I should have never written that post the other day about my neighborhood's "Cousin Eddie." I should have known that, by doing so, something else would happen, and it did. This time my National Lampoon moment came not from Boxer Boy but from the neighbors next door. They threw a party that started mid-afternoon Saturday and did not end until the wee hours of Sunday morning.I wouldn't have had a problem with the party if they had bothered to keep it inside. However, they did not do so. Instead, they propped open their front door, turned their stereo up as far as it would go, and moved the grill, a fold-up table, their food, and alcohol to the front yard. Then they invited everyone in our subdivision and surrounding subdivisions to join the festivities but me. Nice, huh? I had random, drunken strangers and screaming children wandering through my front yard all night long. At noon yesterday, eight or nine cars were still parked on both sides of the road in front of my and the neighbors' house. I half expected to see toga-wearing frat boys passed out between those cars, but I didn't. I guess they managed to keep the sheets, but not the party that went with them, inside.

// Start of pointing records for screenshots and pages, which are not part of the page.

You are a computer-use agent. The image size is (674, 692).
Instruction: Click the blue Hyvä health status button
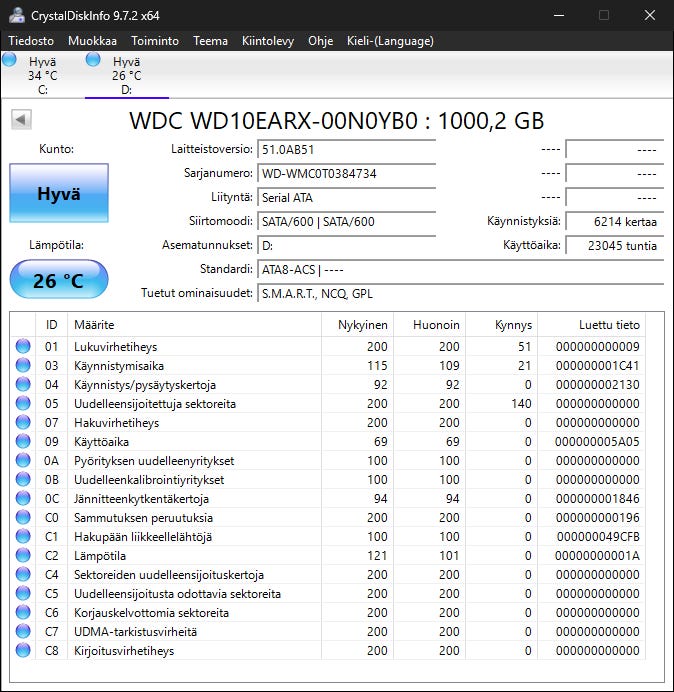58,194
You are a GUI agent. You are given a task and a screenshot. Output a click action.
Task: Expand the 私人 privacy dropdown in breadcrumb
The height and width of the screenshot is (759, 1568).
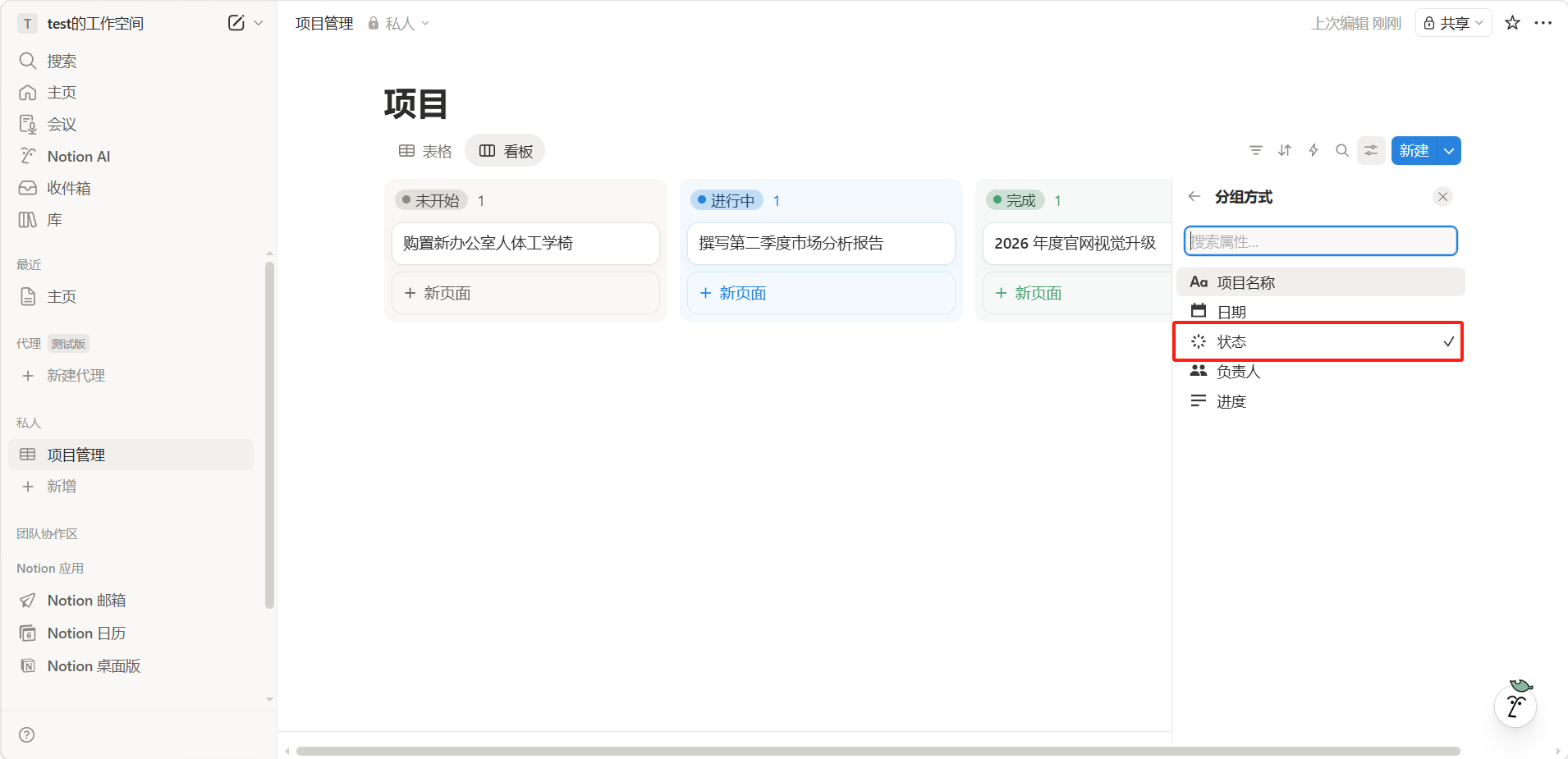pyautogui.click(x=399, y=23)
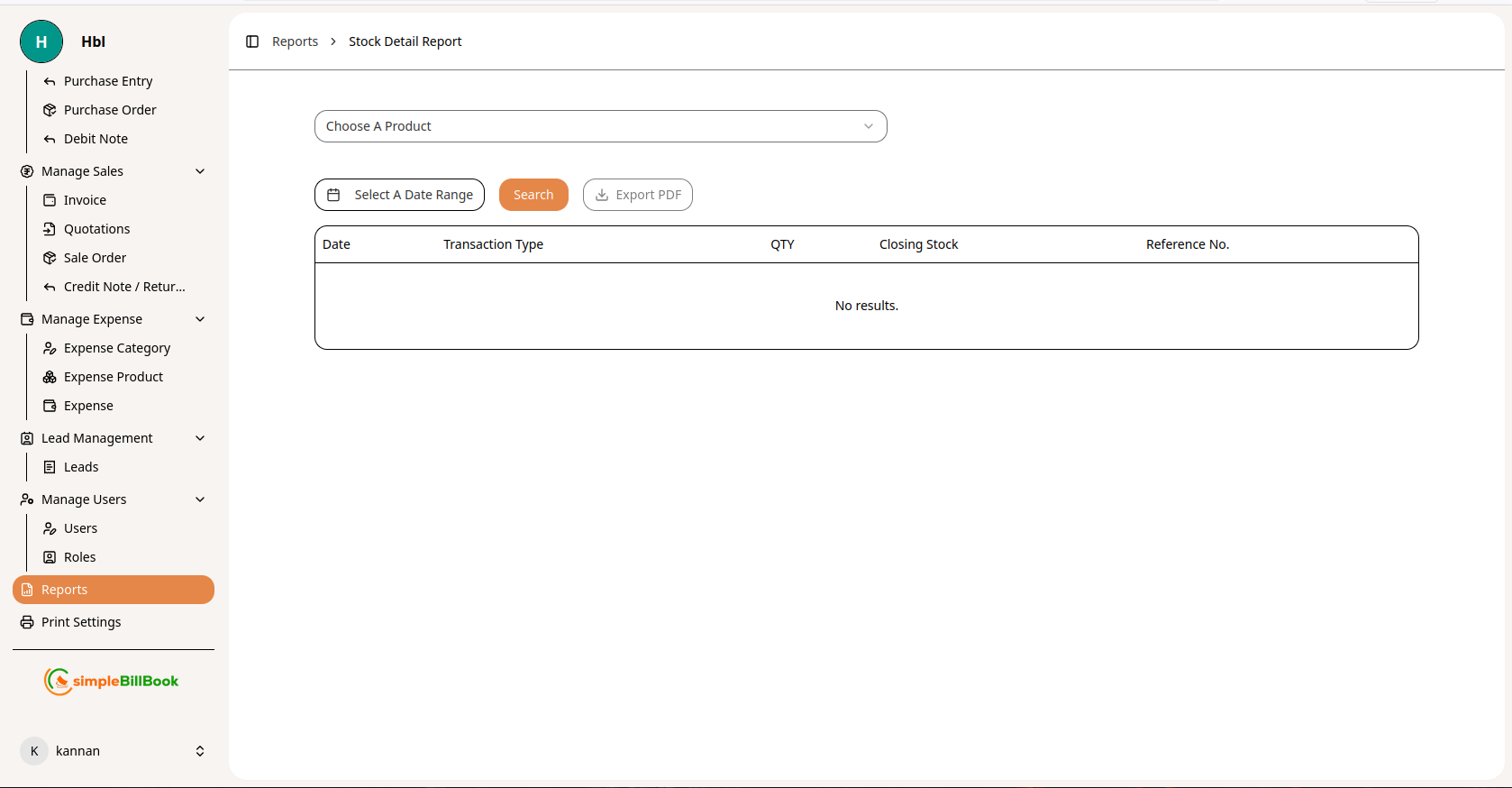Click the Reports breadcrumb link
The width and height of the screenshot is (1512, 788).
[295, 41]
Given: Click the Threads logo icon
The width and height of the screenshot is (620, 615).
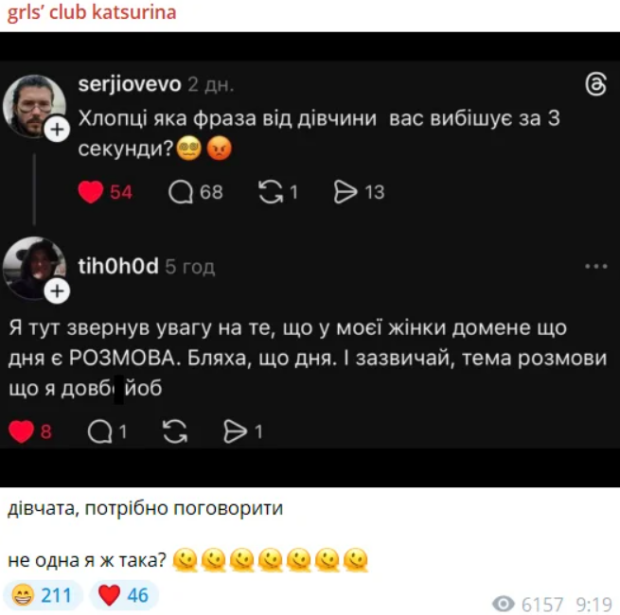Looking at the screenshot, I should point(596,84).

Did I mention that the people holding the party are a 30-something couple with at least three kids? No? Well, they are. Now I don't about all of you, but my mother never threw a party like that when I was those kids' ages. I don't think that she has ever thrown a party like that period. I guess that explains why I never went around disrespecting adults and damaging other people's property when I was a kid, but the children in this neighborhood do it everyday. After all, they're just emulating their parents' behavior. If their parents have no respect for their neighbors' property, freedom of movement, sleep, or hearing, why should they?
I also find it terribly ironic that the homeowners' association thought my "for sale" sign brought down home values, but they had no problem with blaring music and an all day, front yard, beer fest, something that was far more likely to scare away potential buyers than my measly, Coldwell Banker sign. I guess that means the board members made the invite list. Give the HOA a beer and a hot dog, and you can do what you want. Stay inside your house, and be forced to follow the rules.
I just so love this neighborhood. I'm going to miss it so much when I move...
Okay, now I'm choking on my own sarcasm.